▶ **Extrait affiché**
- - -
PARIS (Reuters) - L'actrice et chanteuse française Emmanuelle Seigner adresse dimanche une fin de non-recevoir à l'Académie des Oscars, qui l'a invitée à rejoindre ses rangs deux mois après avoir exclu son époux, le réalisateur franco-polonais Roman Polanski.

Dans une virulente lettre ouverte intitulée "Non merci !" publiée dans le Journal du Dimanche (JDD), Emmanuelle Seigner dénonce l'"insupportable hypocrisie" de cette "proposition injurieuse" décrite comme "la goutte d'eau qui a fait déborder le vase de (sa) relative discrétion".

L'actrice de 52 ans figure sur la liste des 928 personnalités invitées en juin dernier à devenir membres de l'Academy of Motion Picture Arts and Sciences, qui décerne les Oscars du cinéma américain.

Cette liste, qui s'inscrit dans le cadre d'un programme de discrimination positive lancé par une institution en butte depuis plusieurs années aux critiques sur son manque de représentativité, comporte 49% de femmes et 38% de personnes issues de minorités ethniques.

Roman Polanski, 84 ans, a quant à lui été exclu de cette institution début mai. Il a reconnu en 1977 avoir une relation sexuelle avec une adolescente de 13 ans et reste poursuivi par la justice américaine dans ce dossier.

Sa radiation de la liste des membres votants de l'Académie est survenue dans le sillage de l'affaire Weinstein, à l'origine du mouvement "#metoo" et de l'initiative "Time's Up" contre les violences sexuelles et sexistes à l'encontre des femmes.

"COMME UN PARIA"

Elle a été prononcée en même temps que celle du comédien américain Bill Cosby, reconnu coupable d'agression sexuelle fin avril, et est intervenue après celle, survenue en octobre dernier, du producteur Harvey Weinstein, qui a été accusé d'agression sexuelle ou de viol par plusieurs dizaines d'actrices. [nL8N1SA8FN] [nL8N1MQ00P]

Pour Emmanuelle Seigner, l'exclusion de son mari n'a été motivée que "pour satisfaire l'air du temps" et dénote une "curieuse amnésie" de la part de l'Académie, qui a attribué à Roman Polanski l'Oscar du meilleur réalisateur pour "Le Pianiste" en 2003.
- - -
▶ **Objectif**
D'après l'article sur le refus d'Emmanuelle Seigner de rejoindre l'Académie des Oscars, quel titre porte sa lettre ouverte publiée dans le Journal du Dimanche ?

▶ **Données recueillies**
- - -
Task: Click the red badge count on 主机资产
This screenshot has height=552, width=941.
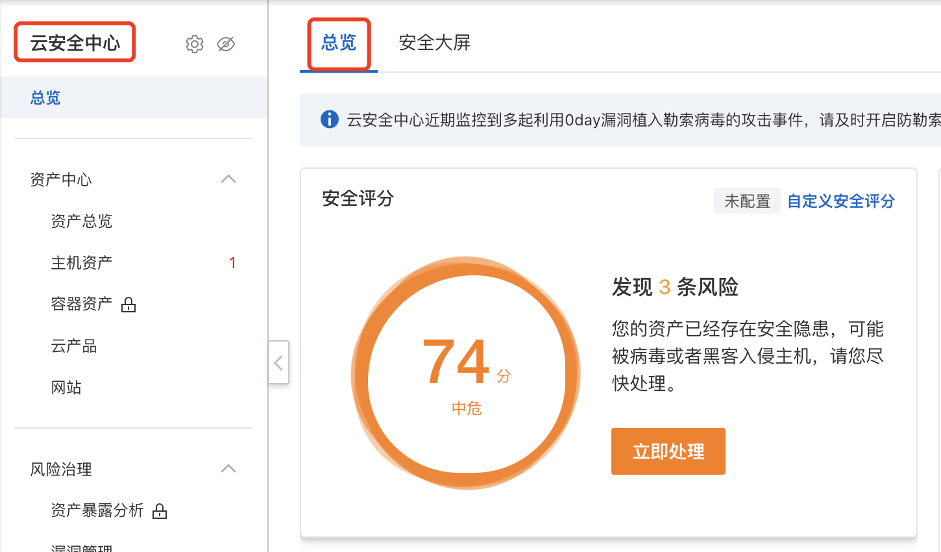Action: [x=232, y=263]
- - -
▶ **Résultat attendu**
Sa lettre ouverte s'intitule « Non merci ! ».